> [THE PROBLEM]: If a line of the data below holds the string "computer", copy it.

> [ENTRIES PROVIDED]:
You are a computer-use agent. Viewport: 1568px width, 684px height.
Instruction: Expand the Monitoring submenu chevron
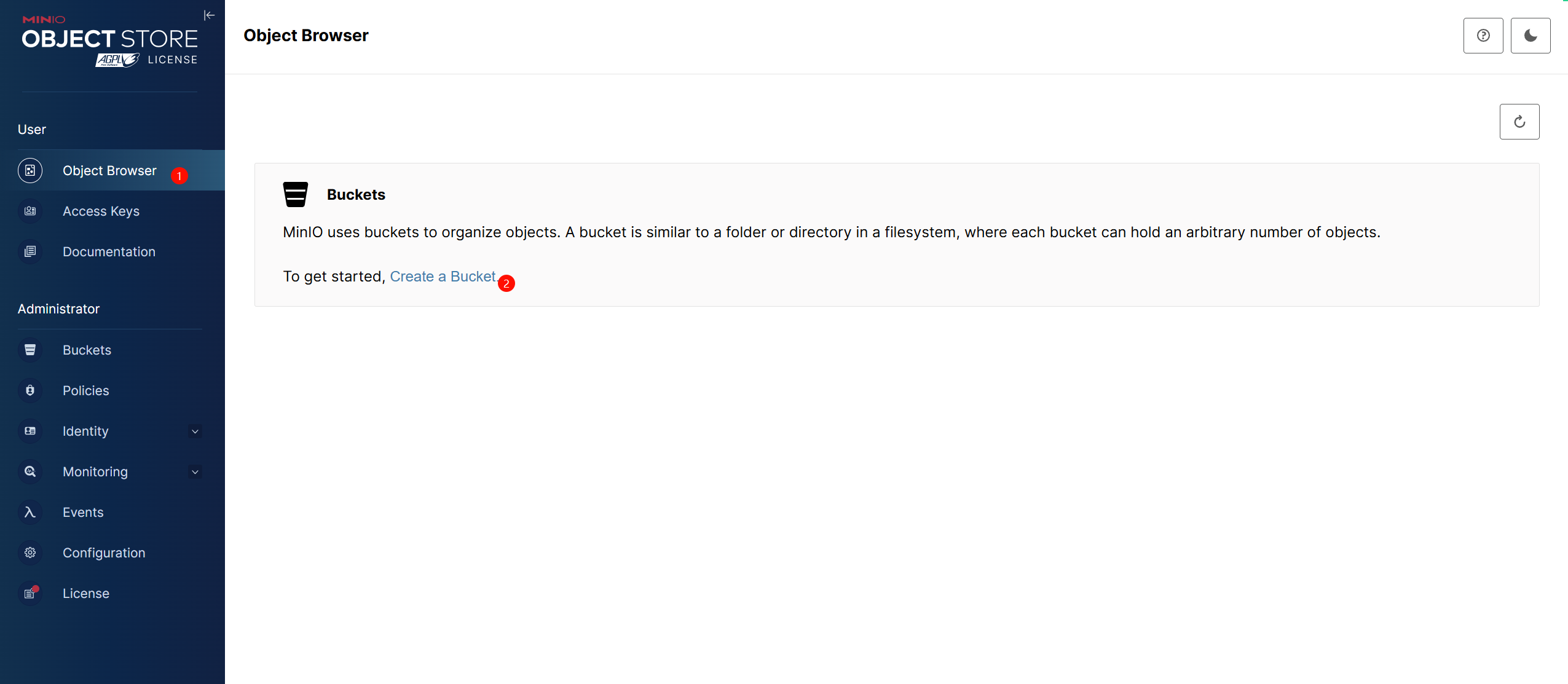[195, 472]
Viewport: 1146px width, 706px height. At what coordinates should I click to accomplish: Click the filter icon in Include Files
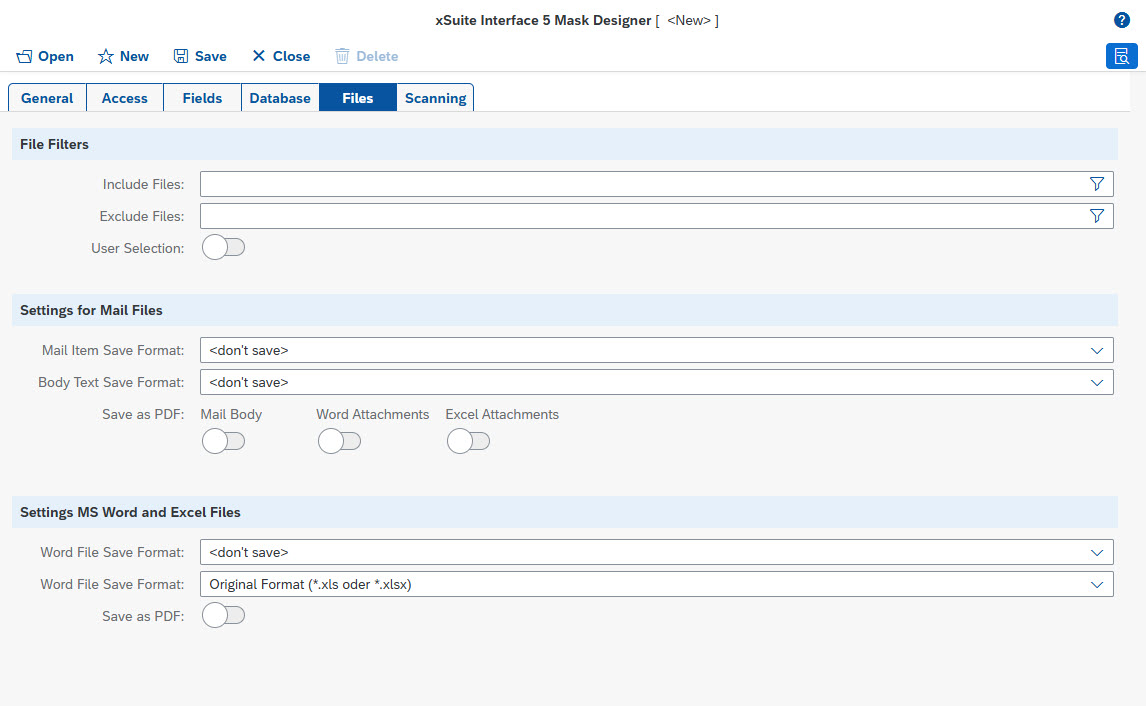click(1096, 184)
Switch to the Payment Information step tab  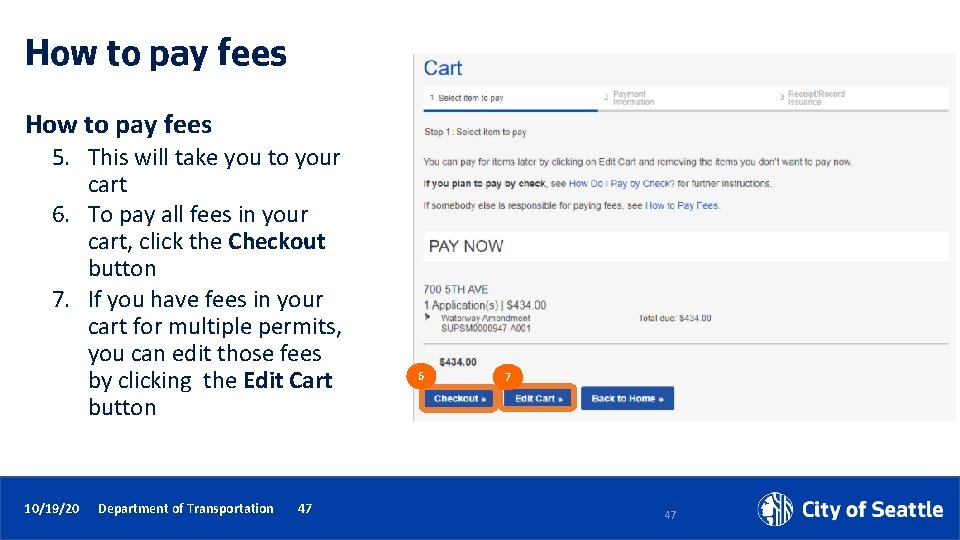pyautogui.click(x=633, y=98)
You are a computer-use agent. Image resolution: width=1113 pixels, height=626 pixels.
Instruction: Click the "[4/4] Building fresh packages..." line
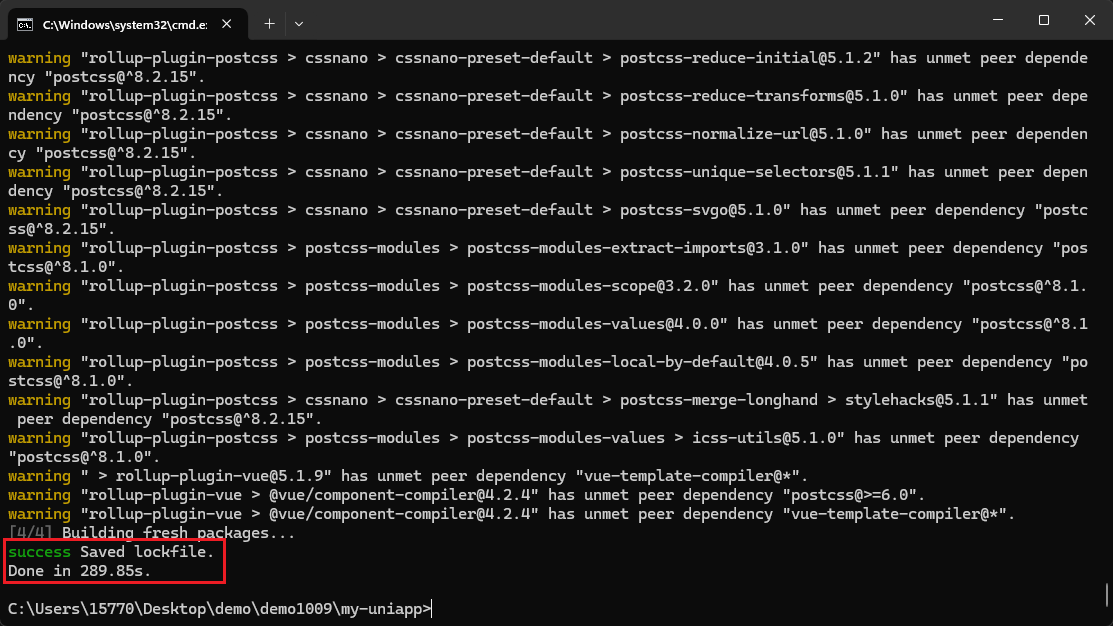(151, 533)
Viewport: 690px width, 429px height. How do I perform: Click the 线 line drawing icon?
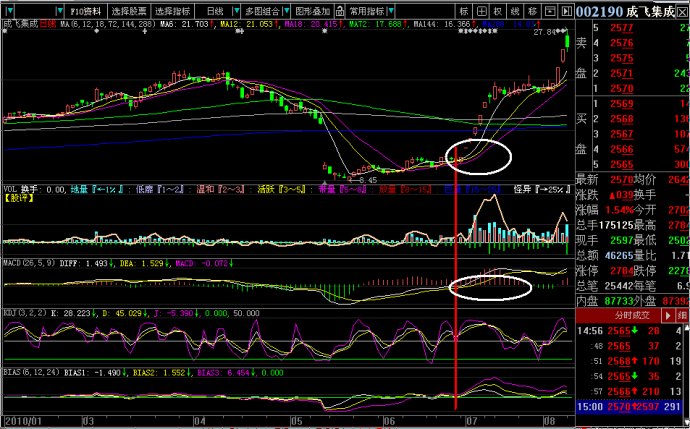pyautogui.click(x=513, y=9)
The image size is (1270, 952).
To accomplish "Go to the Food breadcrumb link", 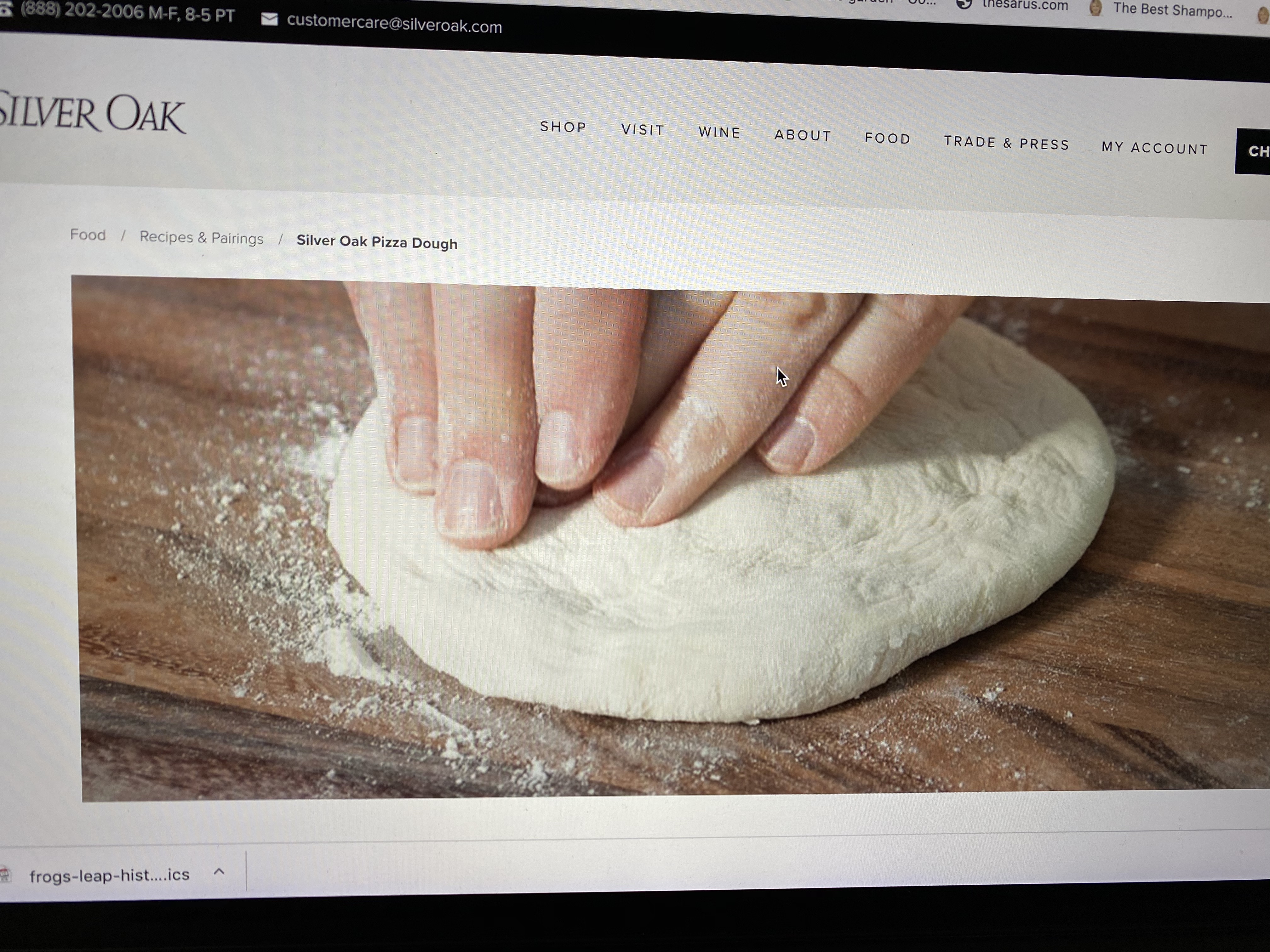I will click(88, 235).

> [SOLUTION]:
You are a computer-use agent. Viewport: 1568px width, 684px height.
You are a computer-use agent. Image resolution: width=1113 pixels, height=626 pixels.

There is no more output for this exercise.